● **Exercise prompt**:
When you respond, write out each entry exactly as it stands.

[Dataset entries]

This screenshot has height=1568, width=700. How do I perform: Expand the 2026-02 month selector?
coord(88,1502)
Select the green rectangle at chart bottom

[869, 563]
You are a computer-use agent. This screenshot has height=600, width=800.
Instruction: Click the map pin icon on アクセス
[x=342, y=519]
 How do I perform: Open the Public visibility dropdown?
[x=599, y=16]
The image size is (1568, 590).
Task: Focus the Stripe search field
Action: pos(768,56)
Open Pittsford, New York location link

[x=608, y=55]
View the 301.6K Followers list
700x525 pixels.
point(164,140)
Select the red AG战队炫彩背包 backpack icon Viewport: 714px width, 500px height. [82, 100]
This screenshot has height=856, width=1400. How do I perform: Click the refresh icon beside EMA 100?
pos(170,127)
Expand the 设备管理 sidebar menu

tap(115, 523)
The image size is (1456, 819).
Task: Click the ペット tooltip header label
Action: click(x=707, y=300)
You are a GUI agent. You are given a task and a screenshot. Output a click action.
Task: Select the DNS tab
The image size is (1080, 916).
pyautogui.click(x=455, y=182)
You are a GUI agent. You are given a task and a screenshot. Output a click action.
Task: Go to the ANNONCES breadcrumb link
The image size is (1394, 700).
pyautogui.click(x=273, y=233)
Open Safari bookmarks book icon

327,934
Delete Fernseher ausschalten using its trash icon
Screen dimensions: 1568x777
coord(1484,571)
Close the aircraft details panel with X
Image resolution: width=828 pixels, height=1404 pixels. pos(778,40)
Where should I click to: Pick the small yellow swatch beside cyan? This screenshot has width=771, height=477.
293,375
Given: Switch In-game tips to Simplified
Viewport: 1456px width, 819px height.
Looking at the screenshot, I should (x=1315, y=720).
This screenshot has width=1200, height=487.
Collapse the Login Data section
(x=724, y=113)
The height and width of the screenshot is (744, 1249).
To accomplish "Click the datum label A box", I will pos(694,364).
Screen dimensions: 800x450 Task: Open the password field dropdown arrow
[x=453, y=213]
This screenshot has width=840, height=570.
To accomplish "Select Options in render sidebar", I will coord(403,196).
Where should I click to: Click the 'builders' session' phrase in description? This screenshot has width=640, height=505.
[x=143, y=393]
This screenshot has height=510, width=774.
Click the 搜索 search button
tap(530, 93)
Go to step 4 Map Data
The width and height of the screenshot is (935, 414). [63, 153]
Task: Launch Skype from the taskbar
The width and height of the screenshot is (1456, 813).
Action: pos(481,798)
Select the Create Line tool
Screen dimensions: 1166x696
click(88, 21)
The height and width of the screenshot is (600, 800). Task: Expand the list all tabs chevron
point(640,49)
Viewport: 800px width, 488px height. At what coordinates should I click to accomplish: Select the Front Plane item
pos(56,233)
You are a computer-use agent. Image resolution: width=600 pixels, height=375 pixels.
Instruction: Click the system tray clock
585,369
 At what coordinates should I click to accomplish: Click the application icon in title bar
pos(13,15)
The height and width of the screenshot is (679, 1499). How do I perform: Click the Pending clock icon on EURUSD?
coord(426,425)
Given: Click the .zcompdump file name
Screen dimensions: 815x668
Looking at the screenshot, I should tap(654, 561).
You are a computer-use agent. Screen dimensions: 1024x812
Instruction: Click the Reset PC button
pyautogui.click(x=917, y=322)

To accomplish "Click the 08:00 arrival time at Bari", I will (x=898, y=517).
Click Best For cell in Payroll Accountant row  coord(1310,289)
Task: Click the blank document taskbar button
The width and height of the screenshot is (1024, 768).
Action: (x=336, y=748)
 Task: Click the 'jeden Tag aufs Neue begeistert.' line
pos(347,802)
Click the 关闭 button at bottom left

[/Dataset entries]

● **Solution for this exercise**:
This screenshot has height=1568, width=700. How do I perform: Expand the 2026-02 month selector?
coord(88,1502)
Select the green rectangle at chart bottom

[869, 563]
You are a computer-use agent. This screenshot has height=600, width=800.
Instruction: Click the map pin icon on アクセス
[x=342, y=519]
 How do I perform: Open the Public visibility dropdown?
[x=599, y=16]
The image size is (1568, 590).
Task: Focus the Stripe search field
Action: pos(768,56)
Open Pittsford, New York location link

[x=608, y=55]
View the 301.6K Followers list
700x525 pixels.
point(164,140)
Select the red AG战队炫彩背包 backpack icon Viewport: 714px width, 500px height. [82, 100]
This screenshot has height=856, width=1400. How do I perform: Click the refresh icon beside EMA 100?
pos(170,127)
Expand the 设备管理 sidebar menu

tap(115, 523)
The image size is (1456, 819).
Task: Click the ペット tooltip header label
Action: click(x=707, y=300)
You are a GUI agent. You are given a task and a screenshot. Output a click action.
Task: Select the DNS tab
The image size is (1080, 916).
pyautogui.click(x=455, y=182)
You are a GUI agent. You are given a task and a screenshot. Output a click action.
Task: Go to the ANNONCES breadcrumb link
The image size is (1394, 700).
pyautogui.click(x=273, y=233)
Open Safari bookmarks book icon

327,934
Delete Fernseher ausschalten using its trash icon
Screen dimensions: 1568x777
coord(1484,571)
Close the aircraft details panel with X
Image resolution: width=828 pixels, height=1404 pixels. pos(778,40)
Where should I click to: Pick the small yellow swatch beside cyan? This screenshot has width=771, height=477.
293,375
Given: Switch In-game tips to Simplified
Viewport: 1456px width, 819px height.
Looking at the screenshot, I should (x=1315, y=720).
This screenshot has width=1200, height=487.
Collapse the Login Data section
(x=724, y=113)
The height and width of the screenshot is (744, 1249).
To accomplish "Click the datum label A box", I will pos(694,364).
Screen dimensions: 800x450 Task: Open the password field dropdown arrow
[x=453, y=213]
This screenshot has width=840, height=570.
To accomplish "Select Options in render sidebar", I will coord(403,196).
Where should I click to: Click the 'builders' session' phrase in description? This screenshot has width=640, height=505.
[x=143, y=393]
This screenshot has height=510, width=774.
Click the 搜索 search button
tap(530, 93)
Go to step 4 Map Data
The width and height of the screenshot is (935, 414). [63, 153]
Task: Launch Skype from the taskbar
The width and height of the screenshot is (1456, 813).
Action: pos(481,798)
Select the Create Line tool
Screen dimensions: 1166x696
click(88, 21)
The height and width of the screenshot is (600, 800). Task: Expand the list all tabs chevron
point(640,49)
Viewport: 800px width, 488px height. At what coordinates should I click to accomplish: Select the Front Plane item
pos(56,233)
You are a computer-use agent. Image resolution: width=600 pixels, height=375 pixels.
Instruction: Click the system tray clock
585,369
 At what coordinates should I click to accomplish: Click the application icon in title bar
pos(13,15)
The height and width of the screenshot is (679, 1499). How do I perform: Click the Pending clock icon on EURUSD?
coord(426,425)
Given: Click the .zcompdump file name
Screen dimensions: 815x668
Looking at the screenshot, I should tap(654, 561).
You are a computer-use agent. Screen dimensions: 1024x812
Instruction: Click the Reset PC button
pyautogui.click(x=917, y=322)

To accomplish "Click the 08:00 arrival time at Bari", I will (x=898, y=517).
Click Best For cell in Payroll Accountant row  coord(1310,289)
Task: Click the blank document taskbar button
The width and height of the screenshot is (1024, 768).
Action: (x=336, y=748)
 Task: Click the 'jeden Tag aufs Neue begeistert.' line
pos(347,802)
Click the 关闭 button at bottom left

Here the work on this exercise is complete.